The evidence is clear: There is a tendency in healthcare to use more and more data coming from electronic health records and from registries that were not typically accessible in the past. And the use of this data is reaching across borders and across different institutions.
“In addition, there is a growing demand for patient-generated data,” says Andreas Kremer co-founder and managing director of Luxembourg-based start-up ITTM (Information Technology for Translational Medicine). “We are also moving into the direction of not only taking episode data, from when a patient is treated, but using longitudinal studies. So we analyse what is the natural history of a disease, what happens between visits to the doctor. Using that information to better understand how a condition is developing and use it for prevention and prediction.”
The trend that Kremer describes is underlined by the launch of the European Health Data Space, which the European Commission says will not only give patients greater control over their health data but will also save the EU some €11 billion over ten years.
Open-source tools
The challenge ITTM faces, Kremer explains, is that typically data sources are sitting in very diverse databases, or different models. The solution is to use open-source software or standards, ISO standards if available, to bridge between these formats. “At ITTM we strongly believe in the open-source community and in having standards instead of proprietary lock-ins.” So, the company uses the OMOP (Observational Medical Outcomes Partnership) Common Data Model as well as others like i2b2 software. Indeed, in early 2019 ITTM was one of the first companies in Europe to be certified for the OMOP CDM. “These are open-source possibilities, which are used across Europe and world.-wide, not only in Luxembourg. This ensures that we really make sure that data sets in Luxembourg, in Germany, France or Belgium for example, can be analysed together in a federated way regardless of the different organisations or different languages. The model also has the benefit that GDPR aspects are taken into consideration because we are not transporting data across borders but keep it in place and secure it.”

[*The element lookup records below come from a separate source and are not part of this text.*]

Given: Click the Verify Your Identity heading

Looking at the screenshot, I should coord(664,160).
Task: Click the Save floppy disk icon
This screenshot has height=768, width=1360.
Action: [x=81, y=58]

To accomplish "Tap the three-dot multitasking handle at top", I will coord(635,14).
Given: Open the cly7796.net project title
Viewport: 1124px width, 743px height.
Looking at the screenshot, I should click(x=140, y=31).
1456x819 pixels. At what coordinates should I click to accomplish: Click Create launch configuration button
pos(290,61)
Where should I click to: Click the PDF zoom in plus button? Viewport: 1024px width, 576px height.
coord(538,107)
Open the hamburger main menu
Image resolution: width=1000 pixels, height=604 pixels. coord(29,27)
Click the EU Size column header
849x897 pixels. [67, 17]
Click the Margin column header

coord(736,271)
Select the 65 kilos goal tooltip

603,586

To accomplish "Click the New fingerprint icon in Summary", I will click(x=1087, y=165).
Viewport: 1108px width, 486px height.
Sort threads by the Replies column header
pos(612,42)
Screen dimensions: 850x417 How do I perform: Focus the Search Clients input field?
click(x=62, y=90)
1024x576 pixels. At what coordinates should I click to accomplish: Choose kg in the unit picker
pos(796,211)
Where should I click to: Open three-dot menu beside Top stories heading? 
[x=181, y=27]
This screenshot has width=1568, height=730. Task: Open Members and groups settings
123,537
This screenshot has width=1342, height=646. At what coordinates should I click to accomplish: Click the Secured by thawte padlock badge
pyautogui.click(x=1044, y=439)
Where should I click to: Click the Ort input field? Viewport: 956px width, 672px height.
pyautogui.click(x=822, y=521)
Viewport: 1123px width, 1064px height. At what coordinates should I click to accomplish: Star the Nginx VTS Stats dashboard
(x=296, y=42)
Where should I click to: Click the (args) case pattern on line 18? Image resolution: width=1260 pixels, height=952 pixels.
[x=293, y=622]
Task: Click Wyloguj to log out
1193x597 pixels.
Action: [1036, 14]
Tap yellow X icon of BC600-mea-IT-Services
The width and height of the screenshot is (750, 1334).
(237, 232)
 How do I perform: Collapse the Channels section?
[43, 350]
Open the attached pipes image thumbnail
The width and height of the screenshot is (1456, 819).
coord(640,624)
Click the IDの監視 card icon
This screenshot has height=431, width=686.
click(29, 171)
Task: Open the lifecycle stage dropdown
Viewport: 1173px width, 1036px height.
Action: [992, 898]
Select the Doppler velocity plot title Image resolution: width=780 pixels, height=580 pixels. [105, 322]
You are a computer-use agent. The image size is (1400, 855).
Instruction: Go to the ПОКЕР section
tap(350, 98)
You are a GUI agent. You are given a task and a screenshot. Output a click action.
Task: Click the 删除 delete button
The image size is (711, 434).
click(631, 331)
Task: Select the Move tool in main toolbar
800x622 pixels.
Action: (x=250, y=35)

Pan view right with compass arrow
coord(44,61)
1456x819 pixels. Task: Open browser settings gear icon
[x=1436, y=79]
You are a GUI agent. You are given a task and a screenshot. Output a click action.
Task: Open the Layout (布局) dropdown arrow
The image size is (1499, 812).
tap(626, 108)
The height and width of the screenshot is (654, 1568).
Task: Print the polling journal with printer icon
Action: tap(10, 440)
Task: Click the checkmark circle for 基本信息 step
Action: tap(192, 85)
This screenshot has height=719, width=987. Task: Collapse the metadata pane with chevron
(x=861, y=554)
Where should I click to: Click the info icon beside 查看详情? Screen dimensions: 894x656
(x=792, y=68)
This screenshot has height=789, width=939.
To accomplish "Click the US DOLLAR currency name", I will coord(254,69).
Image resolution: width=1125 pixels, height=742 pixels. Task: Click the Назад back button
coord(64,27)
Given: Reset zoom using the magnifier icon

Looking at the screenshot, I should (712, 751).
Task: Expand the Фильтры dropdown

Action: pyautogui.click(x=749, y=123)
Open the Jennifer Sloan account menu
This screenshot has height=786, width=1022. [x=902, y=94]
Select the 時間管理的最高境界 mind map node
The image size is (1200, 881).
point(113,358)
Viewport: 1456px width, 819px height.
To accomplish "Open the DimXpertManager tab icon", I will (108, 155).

Using the expertise and security of a local player like the EBRC (European Business Reliance Centre) is an advantage and was especially useful in allowing ITTM to continue its work during the pandemic, Kremer explains.
“To have transparency, we must have clear documentation of the information and what it means. And we must be certain that the data we are gathering are treated FAIR (Findable, Accessible, Interoperable and Reusable)..”
When it comes to quality, Kremer says that having data that is fit for purpose is paramount. “Do I have the right information available in the right depth in the right format? Do I have the right meta information? Is it transparent?” As the data is not freely available, to ensure that it is actionable ITTM adheres to the FAIR data principles, meaning that data must be findable, accessible, interoperable and reusable. “In reality, that means making sure that when talking to a registry in Switzerland, or Germany or in Belgium, that they understand the code in the right way. To have transparency, we must have clear documentation of the information and what it means. That additional data service is a reason why we are in the market, and where we see the benefit to the clients.”
Prestigious partners
Indeed, leveraging its ability to help clients with the OMOPing process, has allowed ITTM to work with prestigious partners like the Charité university hospital in Berlin, the AKH general hospital in Vienna and the National Cancer Registry in Luxembourg.
Another benefit of using the OMOP Common Data Model is that it is not only used in Europe, but also in the United States and Asia. “So you really have a worldwide community to which you can send your research question and collect the results. You’re not only focusing on a small core at the end of the day.”
Kremer says that AI will also play a role in the future of healthcare data, though he admits that the “jury is still out” on precisely how it will be used and regulated. But ITTM is already involved in two oncology-related innovative healthcare initiatives – one OPTIMA, described as “Europe’s first interoperable, large scale oncology data and evidence generation platform” and the other one which is just starting and is focussing on Integration of heterogeneous Data and Evidence towards Regulatory and HTA Acceptance. “In both projects, the combination of real-world data with clinical guidelines and AI will be help improve results.”
ITTM has a very diverse and young team with gender parity, which Kremer says is rare in the data engineering field. “We have people with a bioscience, bioinformatics or medical informatics background, some data engineers, some more IT savvy people. They have worked in pharma or in a medical setting, but others come from a completely different angle. It’s important to have this diversity because the questions we are asked are also very diverse.”
Luxembourg ecosystem
The company has also been taking advantage of EU grants – some €6 million in the last five years – from the likes of the Innovative Medicines Initiative and the Innovative Health Initiative. “This helps us gain visibility and partner on interesting projects as well as be exposed to big pharma companies like Sanofi and Johnson & Johnson or Pfizer. By showing what we can do and gaining a good reputation, we can build and nurture a network,” says Kremer.
As for the future, the managing director says he wants ITTM to continue to grow organically. “We do have ideas where we could grow faster with an investment, but the ambition is really to grow to be a preferred partner in Europe for data management, for real-world data aspects. With partners like EBRC, having secure data center and networks, we want to be part of the Luxembourg ecosystem building a cloud-based data-driven health economy.”